In 2013 Xie et al premiered “A High-Strength Cement System for Improved Dental Restoratives” in the Journal of Biomedical Science and Engineering, where improvements to the mechanical properties of glass ionomer cement were achieved though incorporation of a four-arm star polymer synthesized through the ATRP technique. Three experimental GIC formulations having star-shaped, hyperbranched, or star-hyperbranched polymers demonstrated significant improvements over Fuji IILC in compressive strength, compressive modulus, diametral tensile strength, flexural strength, fracture toughness and Knoop hardness. The cements were also subject to 70,000 cycles of wear in the Oral Wear Simulator, which applies 20N of load (here through a ceramic indentor) during its abrasive sliding phase, followed by a 90N pulse to produce an attrition wear region. The differences observed were dramatic. While the abrasive and attrition wear values correlated surprising well with the mechanical property results, a 50% improvement in compressive strength, for example, resulted in a 90% reduction in abrasion and attrition wear. Attrition was significantly higher than abrasion in all of these brittle materials, and the correlation between abrasive wear and flexural strength was a surprising r = 0.99. The only poor correlation to abrasive or attrition wear was by fracture toughness, r = 0.75, according to the reader’s calculation. So while the mechanical properties bode well for this experimental class of materials, the wear values generated by the Proto-tech machine declare it to be a home run. Significant difference between the materials were found due to the generally low deviations in the wear results.
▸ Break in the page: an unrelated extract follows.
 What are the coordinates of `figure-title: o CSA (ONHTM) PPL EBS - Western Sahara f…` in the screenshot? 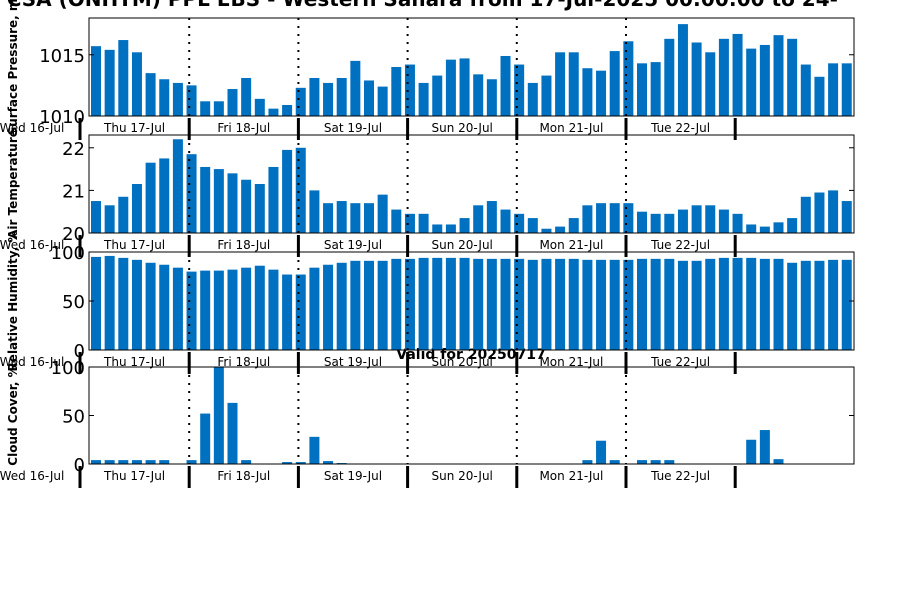 It's located at (419, 6).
A few years later Fareed and Stamboulis tested “Nanoclay-Reinforced Glass-Ionomer Cements…” (Dentistry Journal, 2017) in two wear simulators, hoping to find an improvement to cements by the addition of 1, 2, or 4 wt% of montmorillonite clay, as it had been found to make “remarkable” improvements to cement in a single, limited study. In this study, Vicker’s hardness measurements of the materials found no significant effect of the nanoclay additive at any level. Nonetheless, the researchers seemed disappointed that only limited improvement in wear depth was found in a reciprocating wear machine and only the material with 1% wt of nanoclay. The other simulator, the OHSU Oral Wear Simulator, produced results that were even more disappointing to the researchers. Significant decreases in wear resistance over the control material were observed at every level of nanoclay addition in both abrasion and attrition, thanks in part to deviations in the low (10%) range. While no correlation between wear and hardness was observed here, the hoped-for improvement in wear resistance was not manifested. This could have been not a surprise, as their associates Dowling and Fleming had sought improved wear resistance by the addition of 0.5 – 2.5 wt% native and organically-modified nanoclay to a commercial GI cement (2007). Neither additive evinced reduced wear resistance, and only the organically-modified nanoclay succeeded in not increasing the attrition wear. So tests performed using the oral wear simulator ten years apart produced the same trends: an inability to strengthen GI cement through nanoclay additives. However these authors decided to place the blame on the testing method employed, claiming that the OHSU system had demonstrated a 56% variation in abrasive wear depth and a dismal 78% variation in attrition wear in a 2006 study by Heintze. However, this Heintze study employed a simulator by Willytec, which has high deviations due to its uncontrolled loading method. The results Fareed et al reported with the OHSU machine had variations that average 11.6% over all materials, so the OHSU/Proto-tech machine is not to blame for the failure of the anticipated trend to appear.